Sonicnet: During Kid Rock's tour last summer, there was a portion of the show where you stepped up and performed Uncle Kracker songs.
Kracker: Yeah, and that always felt weird to me. Because we didn't want to shove it down anybody's throats, but at the same time we knew we were gearing up for me to go out by myself. I've been sitting behind him for so long that for me to try and come out and overcome the being in the background thing was kind of a way to do it, too. ... The reception wasn't so bad because I'm in the group, and here I come up front. Some people didn't know how to take it.
What was weird was going up and singing "Follow Me" in front of everybody. Especially this last tour, where it was Buckcherry, Fuel, Kid Rock, and in the middle of this Kid Rock set, here I come, and I'm singing "Follow Me" to all these rock 'n' roll kids. Just to deal with that in your head was like, 'Man, this ain't so good.' But I'll tell you what them kids, they either knew it or they didn't, but they didn't boo, they didn't frown. It helped me a lot to be able to do that, to be able to come out in front of those kids and do what we were doing. They were really good to me.
Sonicnet: When you first met up with Kid Rock, you had no formal musical training and no DJ training at all, right?
Kracker: None. When it came time for me to start doing stuff with him, I was barely 16. In fact, I had just gotten my license probably like a week or two earlier. He calls me up because he had some issues with his DJ something happened and he needed a DJ for a show he was doing. So he put me behind the turntables, and I was there more or less as something for people to look at, because I didn't know what the hell I was doing I just started learning at the shows. And I'd be doing backup vocals. There was even a point where I was doing everything from behind the turntables. I was running samplers and doing the turntables and working the lights and working the fog machines basically everything that you can stick behind the tables, that's what I was doing. So every now and then, during the show, I would hit a little scratch or two and hope that it didn't suck.
Sonicnet: What did you contribute to Devil Without a Cause, and what did Kid Rock contribute to your record?

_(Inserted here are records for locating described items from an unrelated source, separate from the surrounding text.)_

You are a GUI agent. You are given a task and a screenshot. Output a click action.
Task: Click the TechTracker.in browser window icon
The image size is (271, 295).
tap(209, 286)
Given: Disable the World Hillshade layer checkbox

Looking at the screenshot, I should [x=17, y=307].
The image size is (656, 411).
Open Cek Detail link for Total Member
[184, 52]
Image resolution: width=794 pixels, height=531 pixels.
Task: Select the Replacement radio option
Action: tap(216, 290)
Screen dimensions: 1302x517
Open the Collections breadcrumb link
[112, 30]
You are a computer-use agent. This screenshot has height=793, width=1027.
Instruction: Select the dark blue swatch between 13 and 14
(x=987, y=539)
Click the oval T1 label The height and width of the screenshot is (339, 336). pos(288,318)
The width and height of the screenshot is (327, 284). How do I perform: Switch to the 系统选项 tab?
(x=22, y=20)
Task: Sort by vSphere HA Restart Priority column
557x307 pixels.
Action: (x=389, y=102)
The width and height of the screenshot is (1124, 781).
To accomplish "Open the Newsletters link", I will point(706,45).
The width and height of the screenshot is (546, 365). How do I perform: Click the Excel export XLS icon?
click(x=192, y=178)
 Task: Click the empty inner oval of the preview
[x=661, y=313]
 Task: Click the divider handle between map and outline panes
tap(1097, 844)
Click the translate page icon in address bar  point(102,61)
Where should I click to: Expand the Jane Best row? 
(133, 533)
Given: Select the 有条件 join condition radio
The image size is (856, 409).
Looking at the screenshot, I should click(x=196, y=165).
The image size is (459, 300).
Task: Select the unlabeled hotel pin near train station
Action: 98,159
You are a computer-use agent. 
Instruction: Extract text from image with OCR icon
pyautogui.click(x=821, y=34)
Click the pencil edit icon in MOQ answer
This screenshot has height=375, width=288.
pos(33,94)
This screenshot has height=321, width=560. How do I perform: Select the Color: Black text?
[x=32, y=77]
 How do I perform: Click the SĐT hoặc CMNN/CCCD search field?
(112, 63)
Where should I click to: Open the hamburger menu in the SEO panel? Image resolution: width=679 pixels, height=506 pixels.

Kracker: I co-wrote most of the record with him. Kid Rock knows what he wants, and I'll finish a verse or two for a song. He'll start something and work on something else right away. He can put together a song and already know that it's done, even when it's not. I'm like the seal of approval. I'll just sit back and give the nod, like yea or nay, and that's just always how we've worked together. Like, I can say, 'Oh, this would sound better like that,' or 'That sucks,' or 'Do something different.' That's more or less my role in the overall thing, aside from writing a couple of verses here, a hook there and verse here, just helping him finish a line. He contributed to my record what I contributed to his record. I've sat around with him for the past 10 years just making songs. There are literally hundreds of Kid Rock songs that probably won't ever see the light of day. If we didn't do anything in a day, at least we made a song, because neither one of us had jobs. It was just something to do. Now it's sweet because we're doing it for something.